Growth hormone supplementation has been shown to increase lean body mass and bone density while decreasing body fat (Figure 4) [23,25,26]. Despite the increase in muscle bulk, an improvement in muscle strength is not universal [26]. No data exist with regard to long term fracture risk. The therapeutic use of growth hormone has been hampered by its high cost and the need for daily subcutaneous injections of the hormone. Research is progressing in the development of orally active growth hormone secretogagues.

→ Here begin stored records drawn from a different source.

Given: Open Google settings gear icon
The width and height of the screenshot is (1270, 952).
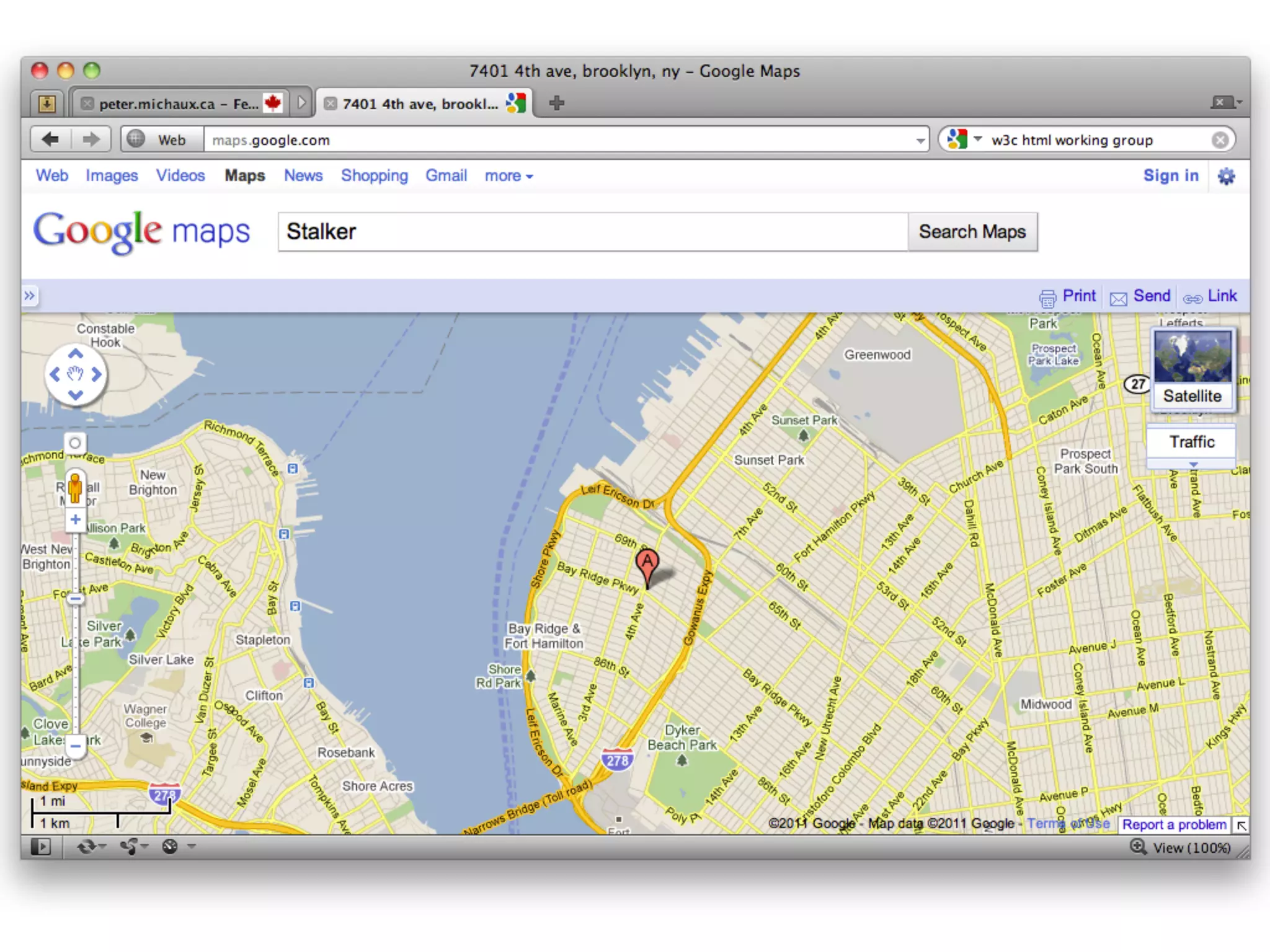Looking at the screenshot, I should pos(1226,177).
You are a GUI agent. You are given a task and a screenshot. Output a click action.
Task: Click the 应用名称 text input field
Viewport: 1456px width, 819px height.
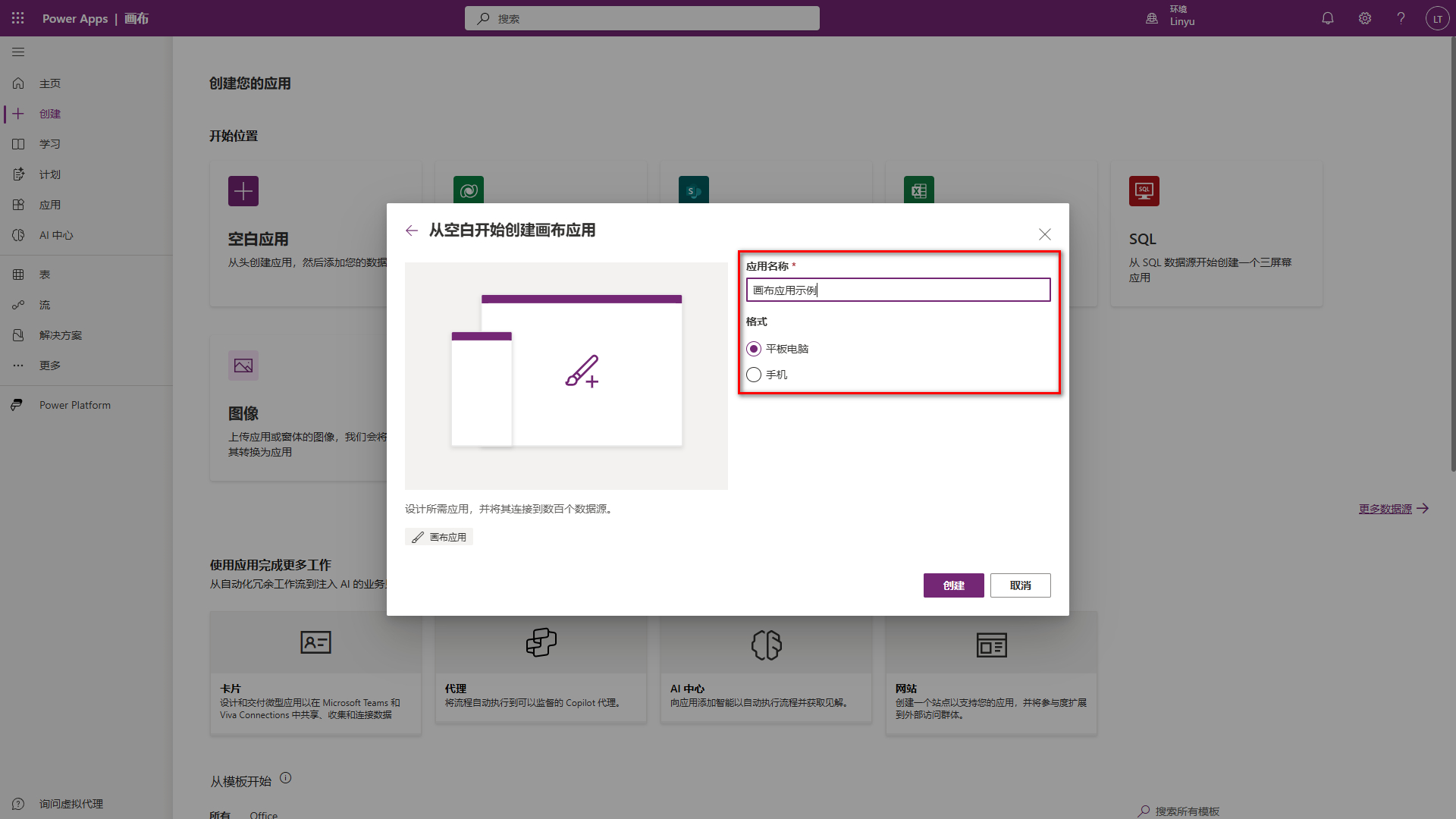898,290
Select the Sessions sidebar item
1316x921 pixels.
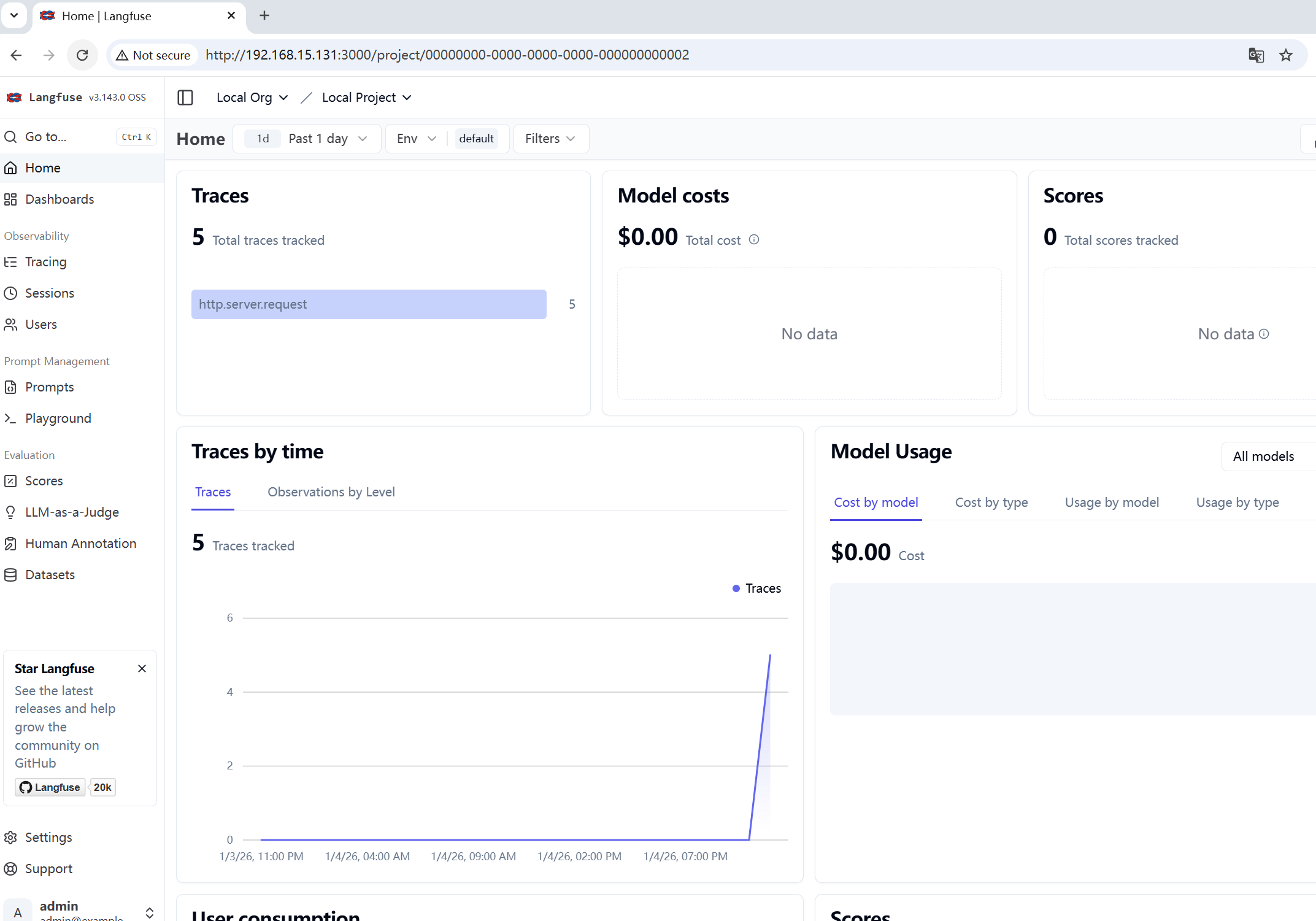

sexual-reproductive-medicine-growth-hormone

Figure 4: Changes in body composition in healthy, older male patients after six months of growth hormone (A) or placebo (B). P=0.05 for adipose tissue change and P=0.0005 for lean body mass change in men receiving growth hormone. Adapted from reference 23 with permission

Although IGF-1 can also be given subcutaneously and, theoretically, could be used as an anabolic agent, it is no longer under active development due to side effects seen in studies to date.

Conclusions

Changes in body composition seen with advancing age have significant associated adverse medical outcomes. Preliminary evidence suggests that anabolic agents, such as testosterone and growth hormone, have promising effects on age-related sarcopenia and osteoporosis. Larger, long term studies are needed to investigate more fully the benefits and potential risks of these anabolic agents as they relate to the treatment of osteoporosis, vascular disease and agerelated disability.

Testosterone and growth hormone have beneficial anabolic effects on muscle and bone in aging men. These hormones have the potential to limit age-related atrophy of these tissues, and to improve the quality of life and maintenance of independence in aging men.